After the appeals court ruling, lawyers for the federal government during the Trump administration urged the Supreme Court to hear the case.

The case presents President Biden with an early test of his stated opposition to capital punishment. Were the administration to decide not to pursue the death penalty against Mr. Tsarnaev, the Supreme Court case would become moot.

Jen Psaki, the White House press secretary, answered generally when asked about how Mr. Biden would approach the case.

“He has grave concerns about whether capital punishment as currently implemented is consistent with the values that are fundamental to our sense of justice and fairness,” Ms. Psaki said at a press briefing on Monday. “He has also expressed his horror at the events of that day and Tsarnaev’s actions.”

A Justice Department spokeswoman declined to comment.

The bombings, near the finish line of the marathon, killed three people and injured 260, many of them grievously. Seventeen people lost limbs. A law enforcement officer was killed as the brothers fled a few days later. Tamerlan Tsarnaev died in a shootout with the police.

Judge Thompson wrote that the trial judge should not have excluded evidence that Tamerlan Tsarnaev had been involved in a triple murder in 2011, which could have bolstered an argument from defense lawyers that he had dominated and intimidated his younger brother.

The Trump administration had called on the court to hear the case even though it did not satisfy some of the usual criteria for review.

“Although the court of appeals’ errors are largely case-specific, the context of this case makes them exceptionally significant,” the government’s brief said.

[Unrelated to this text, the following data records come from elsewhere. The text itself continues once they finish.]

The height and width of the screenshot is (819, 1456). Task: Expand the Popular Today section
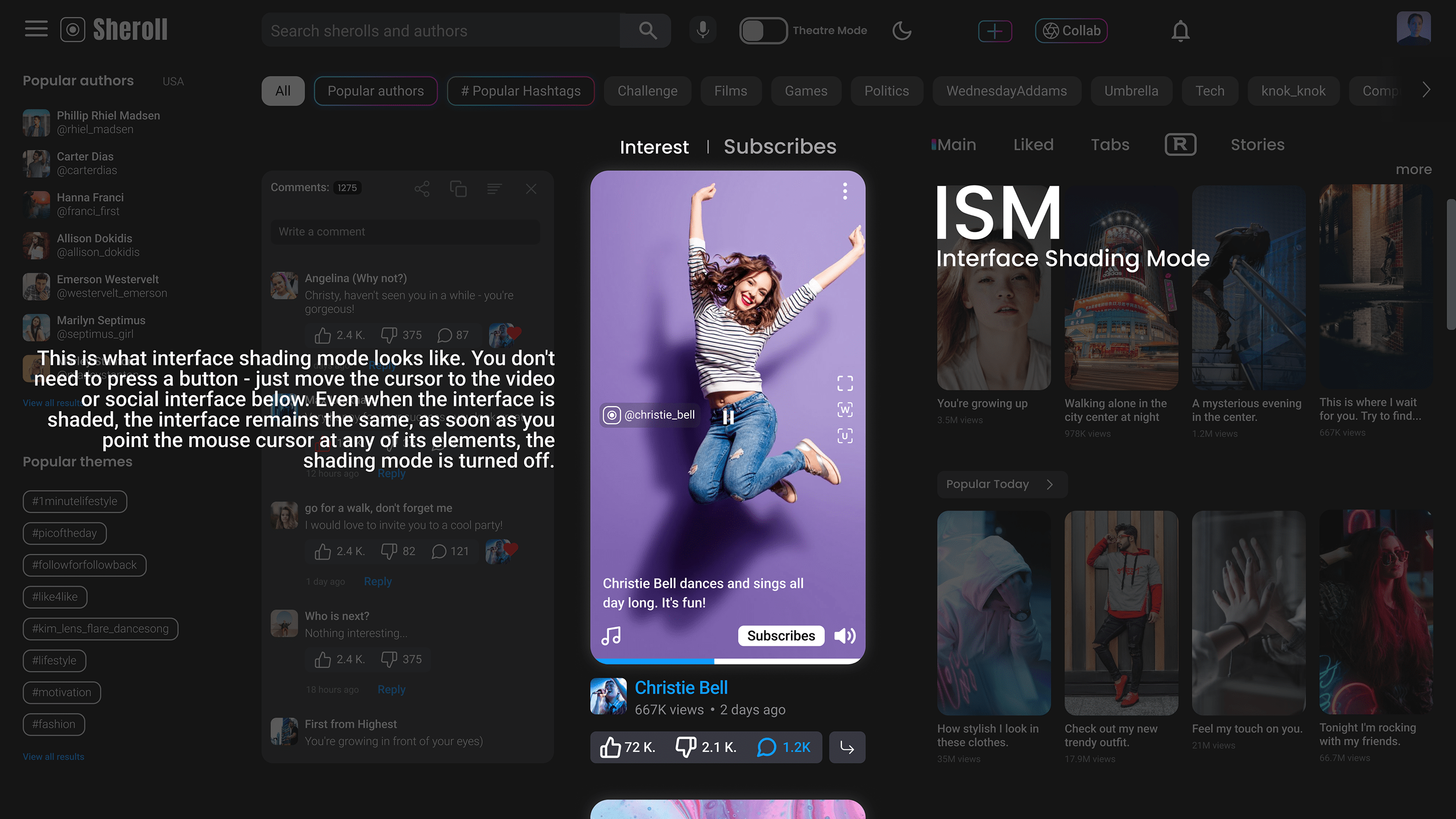(1050, 485)
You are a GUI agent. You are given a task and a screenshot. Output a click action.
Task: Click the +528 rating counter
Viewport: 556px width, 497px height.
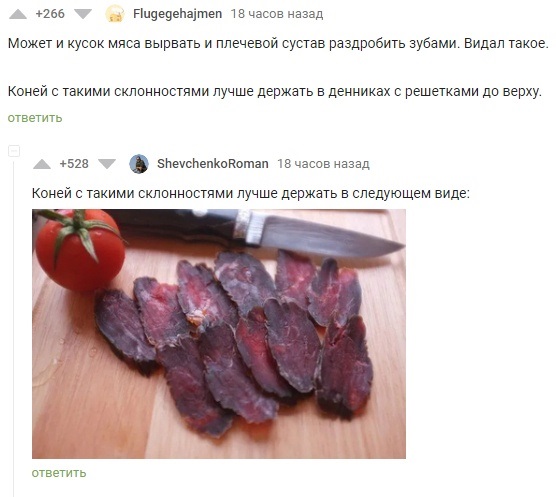click(74, 164)
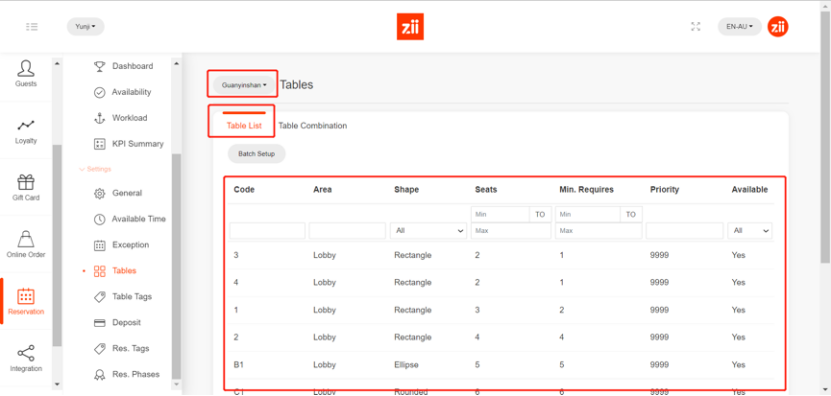831x396 pixels.
Task: Click the Batch Setup button
Action: point(257,154)
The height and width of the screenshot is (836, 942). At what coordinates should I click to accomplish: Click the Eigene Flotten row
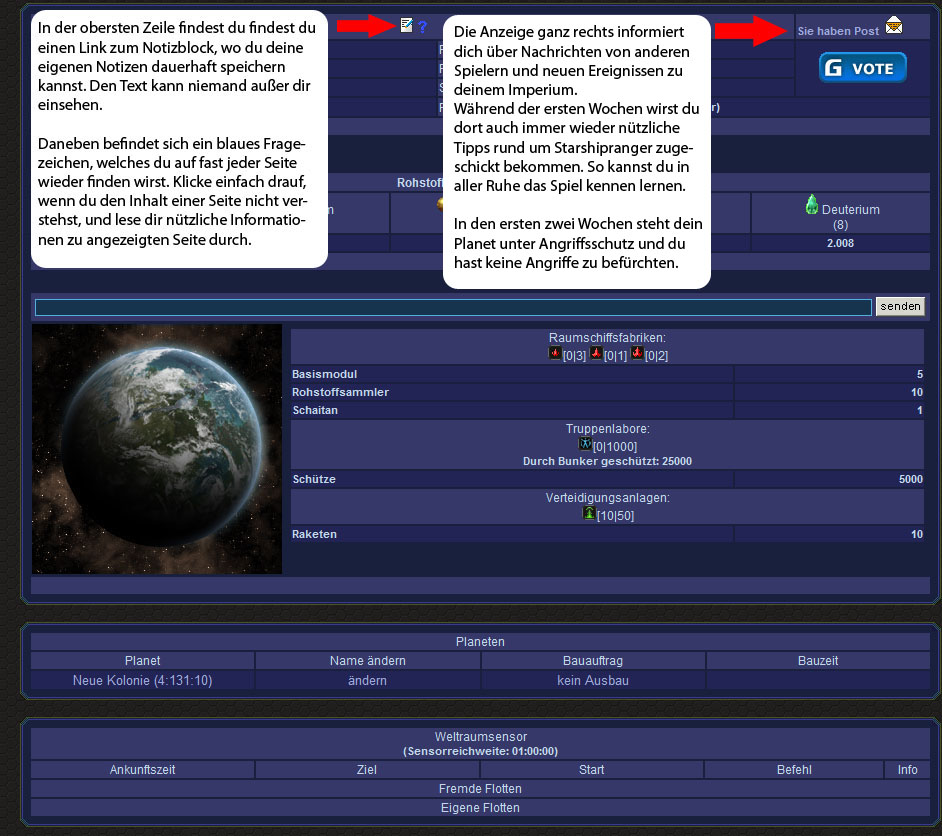coord(480,807)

The appeals court’s ruling allowed prosecutors to try again to obtain the death penalty at a new sentencing hearing with jurors who are subjected to closer questioning and provided with more information about Tamerlan Tsarnaev. The government’s brief said that would subject jurors and witnesses to needless burdens.

In particular, the brief said, “the victims will have to once again take the stand to describe the horrors that respondent inflicted on them.”

Nancy Gertner, a retired federal judge who now teaches at Harvard Law School, said the Biden administration should consider whether it wants to pursue the appeal.

“Given that Mr. Tsarnaev will never leave prison,” she said in a statement, “the government should consider whether continuing to pursue a death sentence for him is unnecessarily traumatizing for the victims’ families and the city of Boston.”

Until July, there had been no federal executions in 17 years. In the six months that followed, the Trump administration executed 13 inmates, more than three times as many as the federal government had put to death in the previous six decades.

Mr. Tsarnaev is not the only inmate on federal death row who has had his death sentence overturned. The day before Mr. Biden assumed office, a three-judge panel of the U.S. Court of Appeals for the 10th Circuit, in Denver, vacated the death sentence of Kenneth Barrett, who had been convicted of killing a state trooper, saying his lawyers had not represented him effectively.

The government has not filed an appeal to the Supreme Court in Mr. Barrett’s case, and it is unclear whether it will do so.

Robert Dunham, the executive director of the Death Penalty Information Center, said the Supreme Court’s decision to hear the case from Boston was driven by its notoriety. “Tsarnaev is an extraordinary case by any measure,” he said, adding that the case will help force the new administration to clarify its stance on capital punishment.

“At some point, they’ll have to make a decision on what their policy is,” Mr. Dunham said. “Cases like this will tell us how serious the president’s pledge was to work to end the death penalty.”

Hailey Fuchs and Katie Benner contributed reporting.